Friday night found the firehouse busy and bustling. As I mentioned earlier, we have a house we're going to burn down and this weekend is the big "Burn." There were a lot of people around getting things ready for the first burn the next day and a bunch of extra people in the station to cover for staffing. I offered to help where I could but chief was just glad to have me staff the ambulance so he wouldn't have to "punish" somebody by putting them on the ambulance assignment. Fine by me!

2 calls. Nothing as dramatic as last week but good calls in that they completed my required number of runs. I can now be an EMS officer and ride in the front seat! J was in the station this weekend and on both calls and our dinner run, she had me sit up front to get more practice with the maps and radios.

I love it when J drives. She's got the perfect balance of situational awareness and daring that makes her an excellent ambulance driver. We have a medium duty ambulance and it's like a big truck to me. When J is driving, the ambulance dances through traffic, around corners and down the street. Imagine a 350lb football player dancing ballet, and being extremely good at it! It's awesome to see from the front seat.

J had an excellent opportunity to display her driving skill on our first call. 17 month old child, vomiting, trouble breathing. BANG! we're out like a shot! I'm in the front seat and the address is buried in the apartment complex. The ambulance is swerving and flying and my job is to get into the mapbook and figure out how the hell we get there. At first, I think, "How the hell am I going to do this?" This lasted for about 15 seconds until I slipped into "underway mode." I have plotted out complicated navigational courses and fixed out position on a detailed NOAA chart, under a dim red light while riding in a small boat in 4-5 foot seas in a storm. Finding a house on a map in an ambulance is not much different.

Streetname-page reference, find the page, find the street, find the building, memorize the landmarks, give directions. We get there in 2 minutes and 20 seconds. Then we have to run about 75 yards to the entrance to the apartment building and up 3 flights of stairs. Despite her svelte appearance and the fact she quit smoking, J cannot keep up with me. Hell, I run marathons! Dashing to a 3rd floor apartment is nothing. My old buddy S, who rode 3rd on the call, came up last since he had the O2 bag and he's wearing his turnout pants and boots.

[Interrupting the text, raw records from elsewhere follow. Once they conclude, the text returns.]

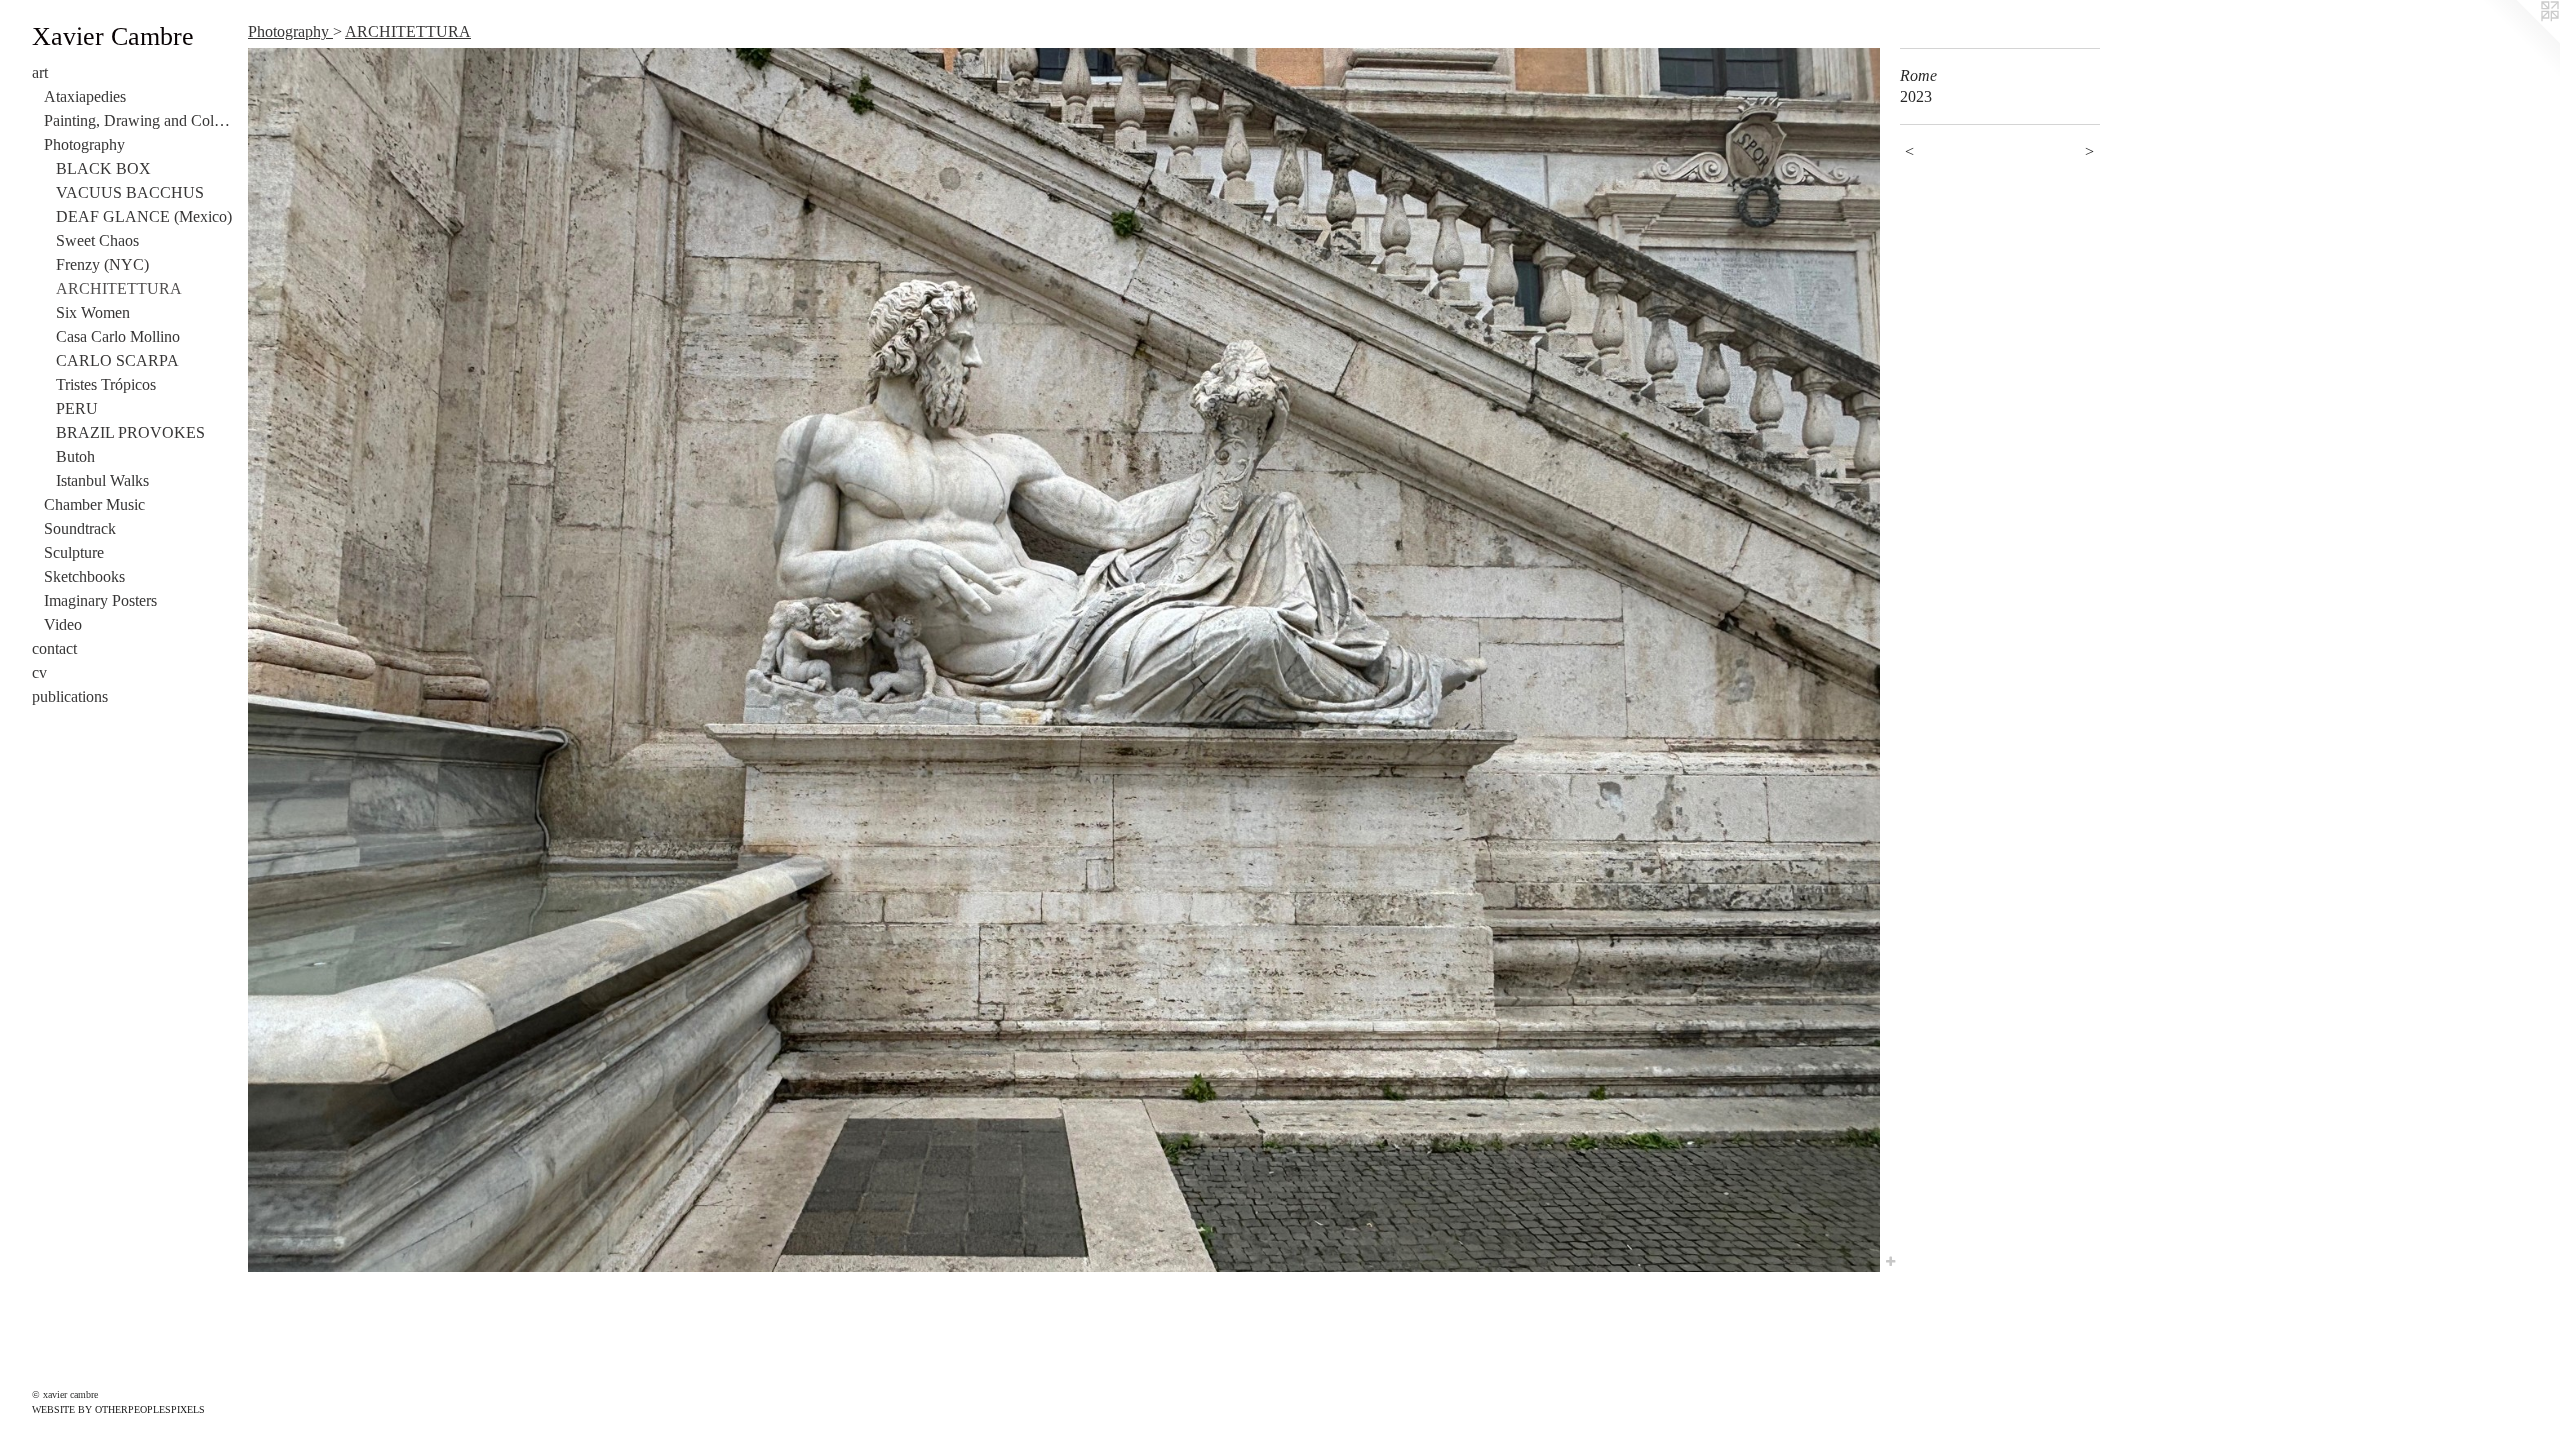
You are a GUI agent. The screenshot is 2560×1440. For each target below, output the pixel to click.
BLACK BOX (103, 168)
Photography (84, 144)
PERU (77, 408)
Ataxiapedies (85, 96)
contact (54, 648)
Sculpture (74, 552)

Bang on the door, Man opens it and he's holding a toddler who gives me a huge grin as soon as we walk in.

"Sir, is this the sick child you called about?" I ask. J gives the little fellow a poke in the belly for fun and he giggles and twitters.

"Yes." says the father. Mom comes out of the kitchen and I ask if there's anyone else in the house. I see no evidence of pets or dogs. I hate being surprised by pets or extra people. No pets and no other people in the apartment. Just a worried couple with a healthy kid who's gotten a little sick. We try to get vitals but the little guy's all about playing and wiggling around. As J and I check out the little one, his parents visibly de-stress a few notches. They decide not to have us take their son to the ED and we assure them that we'll come running if they call us again. The family is from Africa and I got the feeling they didn't know what to expect when they called 911. The father kept repeating his amazement at how fast we got there.

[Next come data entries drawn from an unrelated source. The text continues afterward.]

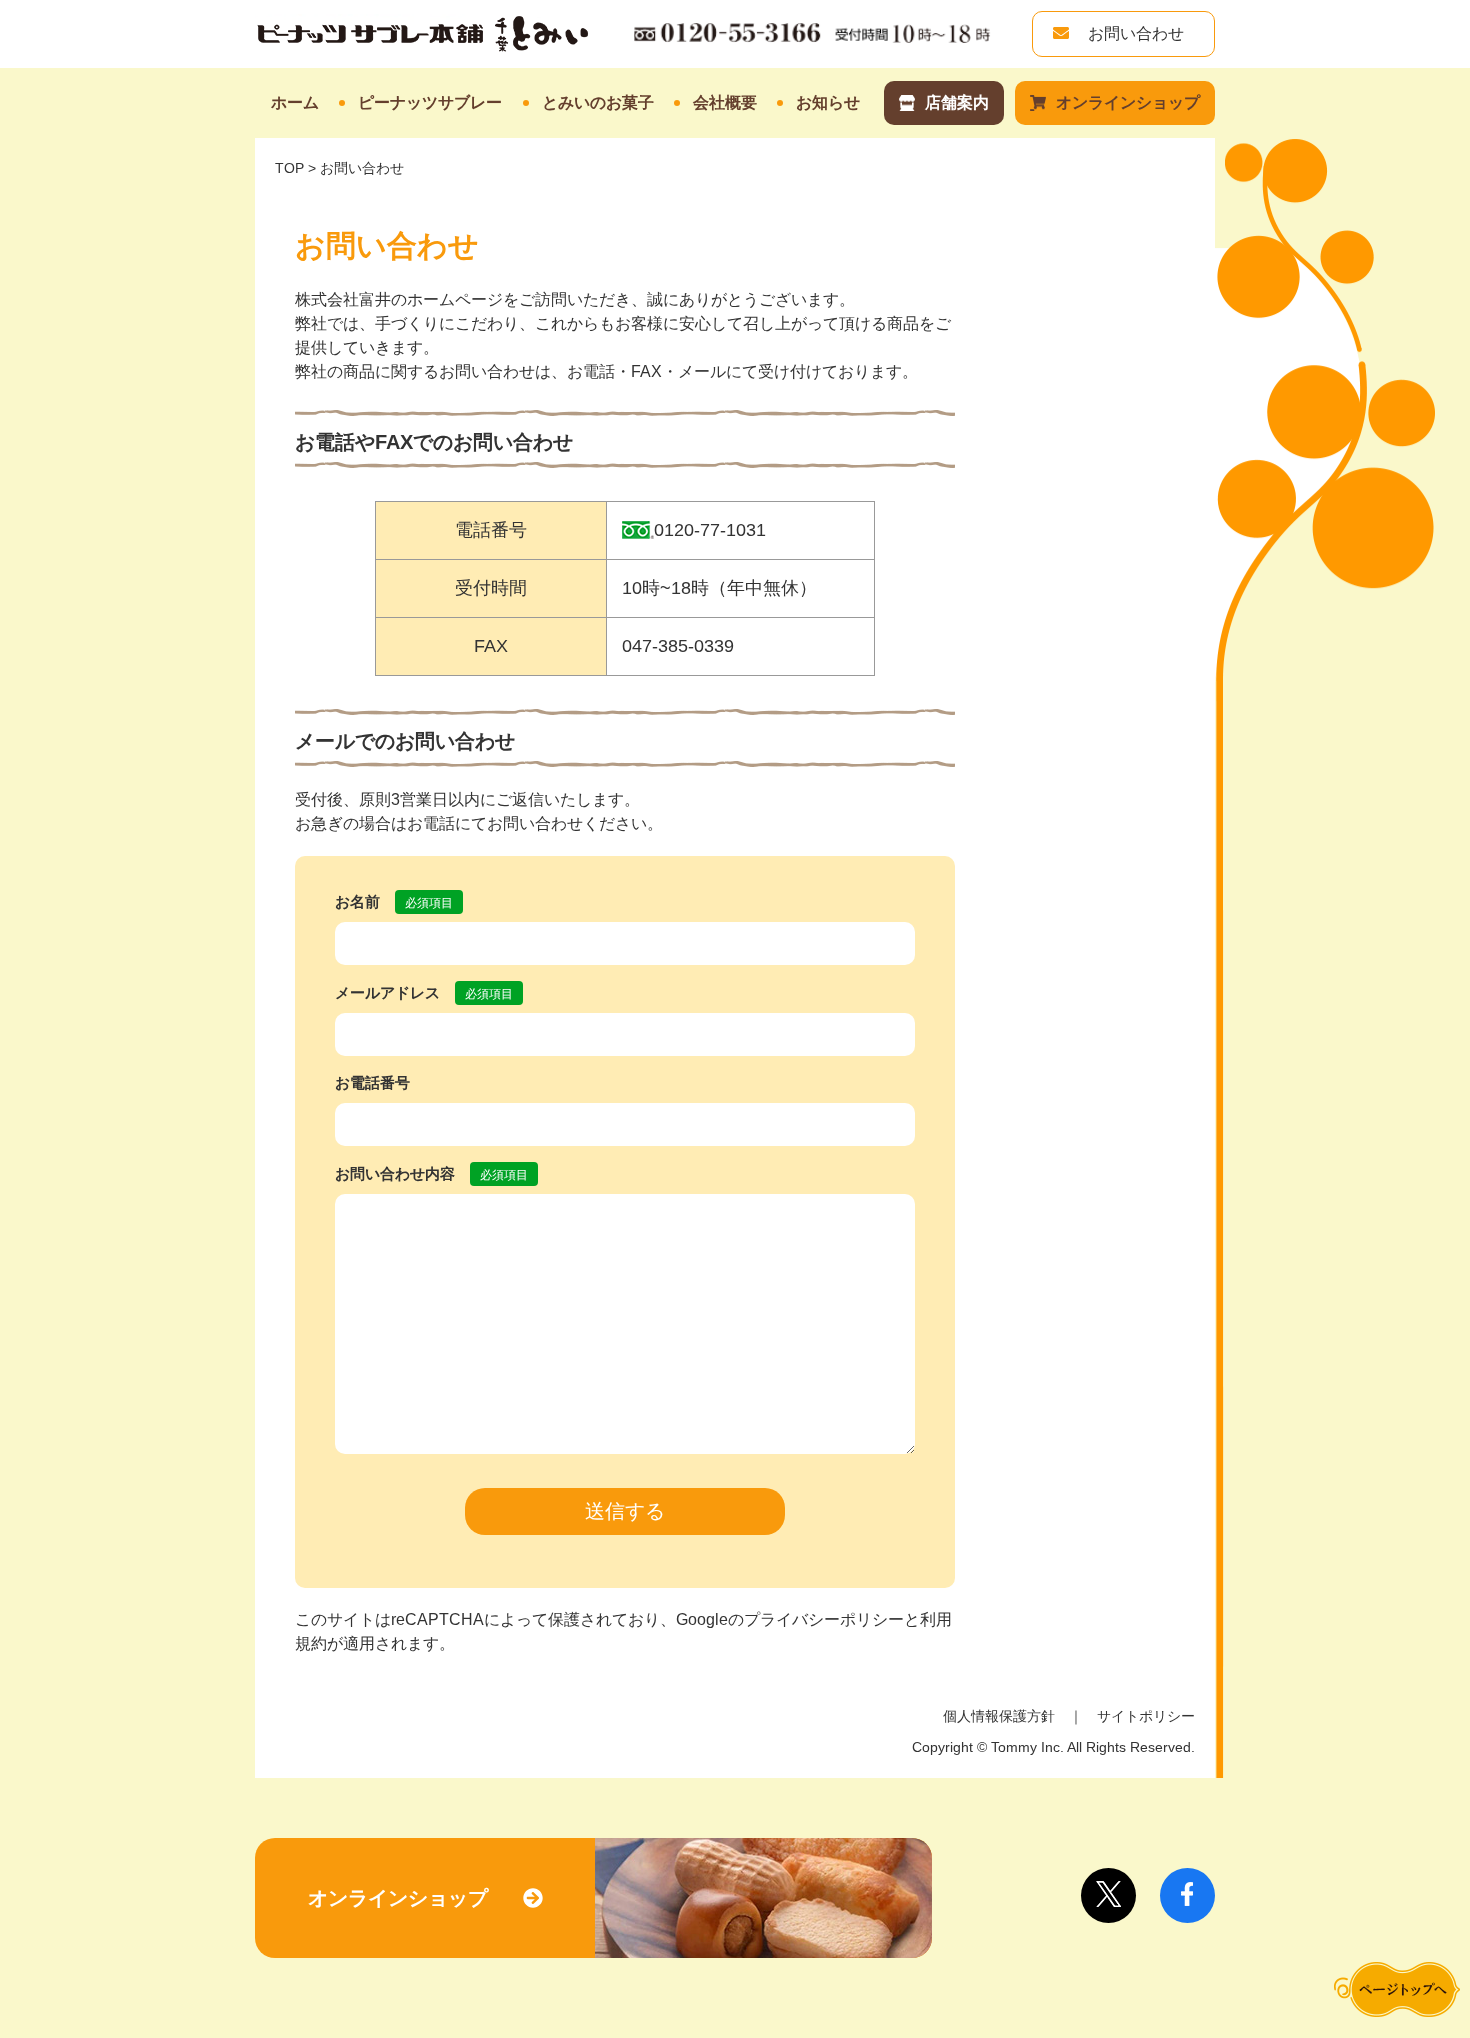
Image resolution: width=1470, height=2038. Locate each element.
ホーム (295, 102)
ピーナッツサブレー (430, 102)
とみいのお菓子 (598, 102)
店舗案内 (957, 102)
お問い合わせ (1134, 33)
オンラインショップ (1128, 102)
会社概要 (725, 102)
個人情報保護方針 (999, 1716)
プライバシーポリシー (824, 1619)
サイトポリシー (1146, 1716)
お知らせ (828, 102)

All told, we were out for 20 minutes and I think that did a lot for that young family's state of mind.

Our second call was a hurt swollen knee, can't walk. J is driving, I'm 2nd and H is in the back. This is the 2nd time this guy's knee has gone out and he remembered J from the last time. (J is pretty hard to forget.) We load him up into a position of comfort and transport him to the ED. He's in a bit of pain but H, the patient and I are joking and having a pretty relaxed time while I get his vitals. H started teasing me about my ability to get a good BP by auscultation in the noisy ambulance.

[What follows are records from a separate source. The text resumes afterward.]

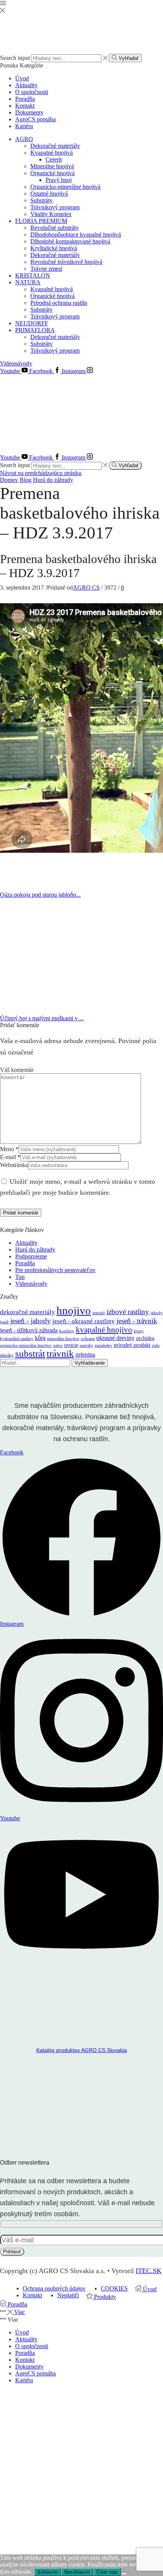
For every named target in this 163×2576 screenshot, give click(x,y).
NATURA (28, 282)
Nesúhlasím (77, 2572)
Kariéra (24, 126)
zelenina (85, 1354)
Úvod (22, 78)
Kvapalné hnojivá (51, 152)
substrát (30, 1353)
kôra (40, 1338)
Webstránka (14, 1165)
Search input (15, 58)
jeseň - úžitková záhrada (29, 1330)
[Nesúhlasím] (124, 2574)
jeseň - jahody (30, 1321)
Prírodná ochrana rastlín (58, 303)
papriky (86, 1345)
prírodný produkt (132, 1345)
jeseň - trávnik (136, 1321)
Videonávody (16, 363)
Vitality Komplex (51, 214)
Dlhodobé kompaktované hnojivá (70, 241)
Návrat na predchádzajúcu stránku (41, 473)
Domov (9, 480)
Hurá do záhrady (53, 480)
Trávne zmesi (46, 268)
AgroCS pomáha (35, 119)
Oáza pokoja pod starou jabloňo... (40, 894)
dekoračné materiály (27, 1312)
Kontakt (24, 105)
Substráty (41, 200)
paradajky (103, 1345)
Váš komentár (16, 1070)
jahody (156, 1313)
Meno (9, 1149)
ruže (156, 1345)
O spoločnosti (31, 92)
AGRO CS (86, 587)
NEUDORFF (31, 323)
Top (20, 1277)
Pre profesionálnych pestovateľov (55, 1270)
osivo (58, 1345)
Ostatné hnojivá (49, 193)
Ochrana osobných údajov (54, 2288)
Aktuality (26, 85)
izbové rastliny (128, 1312)
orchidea (145, 1338)
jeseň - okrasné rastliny (83, 1321)
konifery (66, 1331)
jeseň (4, 1322)
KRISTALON (32, 275)
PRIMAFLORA (35, 330)
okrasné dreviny (115, 1338)
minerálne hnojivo (63, 1339)
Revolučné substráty (54, 227)
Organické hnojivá (52, 173)
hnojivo (73, 1310)
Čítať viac (107, 2572)
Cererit (53, 159)
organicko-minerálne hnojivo (26, 1345)
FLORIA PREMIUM (41, 221)
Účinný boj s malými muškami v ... (42, 1018)
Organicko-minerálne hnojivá (65, 187)
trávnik (60, 1353)
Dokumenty (29, 112)
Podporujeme (31, 1256)
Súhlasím (47, 2572)
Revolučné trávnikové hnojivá (66, 262)
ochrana (88, 1339)
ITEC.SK (148, 2271)
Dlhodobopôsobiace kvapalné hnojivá (75, 234)
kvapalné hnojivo (104, 1329)
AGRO (24, 139)
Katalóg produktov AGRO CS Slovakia (81, 2050)
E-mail (10, 1157)
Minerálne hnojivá (52, 166)
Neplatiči (68, 2295)
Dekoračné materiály (55, 146)
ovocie (71, 1345)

"I got the skills to pay the bills!" I say as I crank up the Schmack-talk. The patient is right on board with this and by the time we get to the hospital, the 3 of us are joking back and forth like crazy. He's a low priority patient and, of course we have to wait a while in the ED to get him a bed. We aren't the only ones. about 4 other crews arrive with low priority patients, Migrane, split lip, dizziness with good vitals and a frequent flyer, so we have quite a crowd in triage. Outside, at the ambulance dock, there is quite a crowd as well. One of the ambulances has failed to start and is being jumped, blocking all the other ones in the ambulance bay. It's a slow night so, about 10-15 of us end up hanging around, joking, teasing, smoking and just being sociable for about 20 minutes until we can all leave.

It was a good time and the camaraderie that I like so much was definitely there. Of course there was some friendly inter-station rivalry but all in all, it was very agreeable.